As the first network of its kind in the UK, AutoAir really is leading the charge when it comes to innovation. Not only is it supporting developers of connected and autonomous vehicles (CAVs) and associated technologies, it is also helping to position the UK automotive industry as a leader in global CAV and driverless vehicle technology development.

Before we dive too far into the use cases being explored and the impact that AutoAir is already having on future technology and transport infrastructure, it is important to first understand the origins of the testbed.

In 2017, the UK government Department of Digital, Culture, Media and Sport called for the establishment of 5G vertical sector testbeds and trials. The AutoAir consortium, led by Airspan, which brings together leading lights from the mobile communications and transport sectors, was formed in response to call to action.

The testbed is the only accelerated development programme for 5G technology based on small cells that operate on a neutral host. This makes it a truly unique set up. It allows multiple public and private mobile network operators (MNOs) to simultaneously use the same infrastructure using network slicing, which can radically improve the economics for 5G networks.

5G Mast at the Test Track

As part of the project, the consortium set up 60GHz mmWave mesh radio between small cell sites to connect them to the core network (“backhaul”). This has enabled the consortium to compare this with the costs of deploying fibre. The testbed itself consists of 89 radios, covering 2.3, 3.5, 3.7GHz 4G and 5G spectrum, 60GHz mmWave mesh and 70GHz high-speed vehicle-to-infrastructure links. 59 masts were fitted around Millbrook, linked by 30km of power lines and fibre cabling.

The AutoAir testbed has already yielded significant insight. For instance, it’s provided clarity as to how MNOs, vehicle manufacturers, governments and transport operators could harness neutrally hosted 5G and mmWave spectrum networks in the future for a more cost-effective and connected mobility.
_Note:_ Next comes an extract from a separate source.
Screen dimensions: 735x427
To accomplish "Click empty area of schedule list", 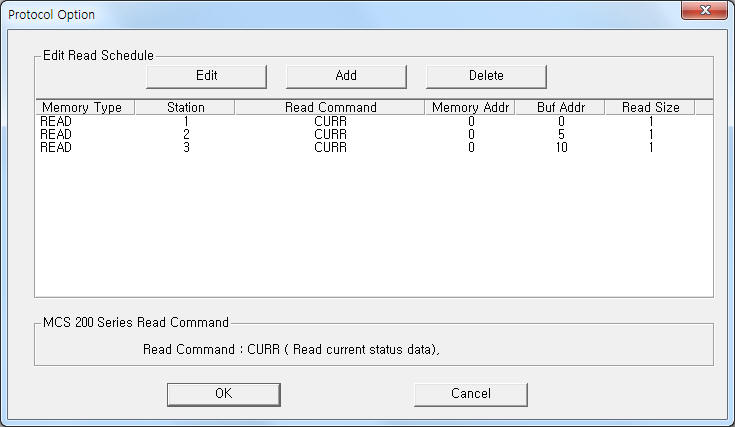I will 374,225.
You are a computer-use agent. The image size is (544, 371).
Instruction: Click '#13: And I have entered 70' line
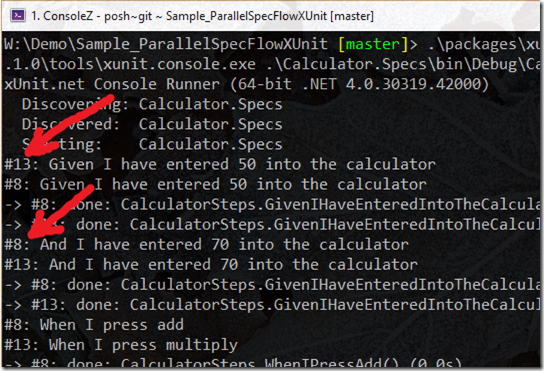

AutoAir’s innovative proposition is a wholesale access neutral host hyper-dense small cell deployment model for transport corridors. It provides a single, shared infrastructure set across multiple MNOs. This makes mobile services on transport corridors more attractive for mobile operators and end users, unlocking a multitude of possibilities.

For example, in the UK, all four existing MNOs would be able to share the same physical network. In addition, other organisations, such as emergency services, road maintenance firms and vehicle manufacturers would be able to run their own private networks on the same shared infrastructure at a fraction of the cost of deploying their own physical networks.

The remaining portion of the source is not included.